In Calais macht sich der Betreiber des Kanaltunnels bereit für einen möglichen Austritt der Briten aus der EU. Jede kleine Verzögerung könnte Einbußen bedeuten.

Der Feind hat kein Gesicht und keinen Namen. 2.500 Mitarbeiter der Eurotunnel-Betreibergesellschaft sind ihm auf der Spur, hier auf dem Gelände bei Calais. Einem Gelände, das so groß ist wie der Flughafen von Paris-Orly. Sie suchen auch auf der anderen Seite des Kanaltunnels und in den 50 Kilometer langen Röhren. 5.000 Lastwagen pro Tag zischen auf den 800 Meter langen Shuttle-Zügen durch.

Der Feind heißt Verzögerung: Nichts bedroht das Unternehmen Eurotunnel so sehr wie Staus und Wartezeiten. Wer das hektische Treiben an den Terminals in Calais beobachtet, der kann sich eine Vorstellung davon machen, welches Chaos hier am Tag X herrschen könnte. Jenem Tag, an dem Großbritannien die Europäische Union verlässt – ohne Vertrag.

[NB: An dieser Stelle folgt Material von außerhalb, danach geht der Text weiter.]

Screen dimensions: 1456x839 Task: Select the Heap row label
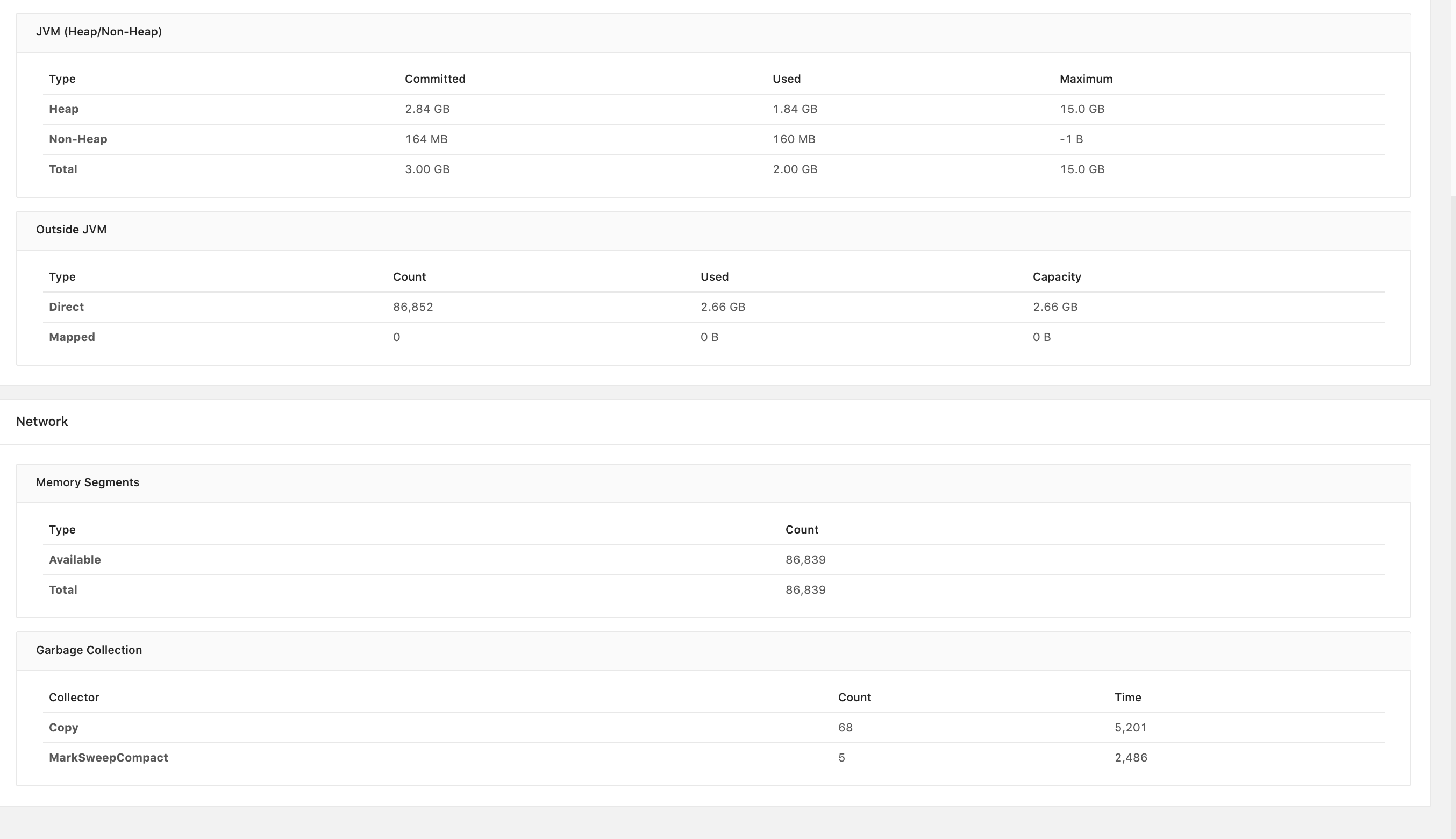[63, 109]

„Wir wollen in wenigen Minuten die Sicherheitskontrollen und die Zollformalitäten erledigen, so dass es keine Verzögerungen gibt“, sagt François Gauthey, Vizechef von Eurotunnel. Für das Unternehmen hinter der Eisenbahnröhre reduziert sich der Brexit auf diese eine Frage: Können sie vermeiden, dass Tausende Sattelschlepper künftig deutlich länger auf den Terminals in Calais und Folkestone stehen müssen?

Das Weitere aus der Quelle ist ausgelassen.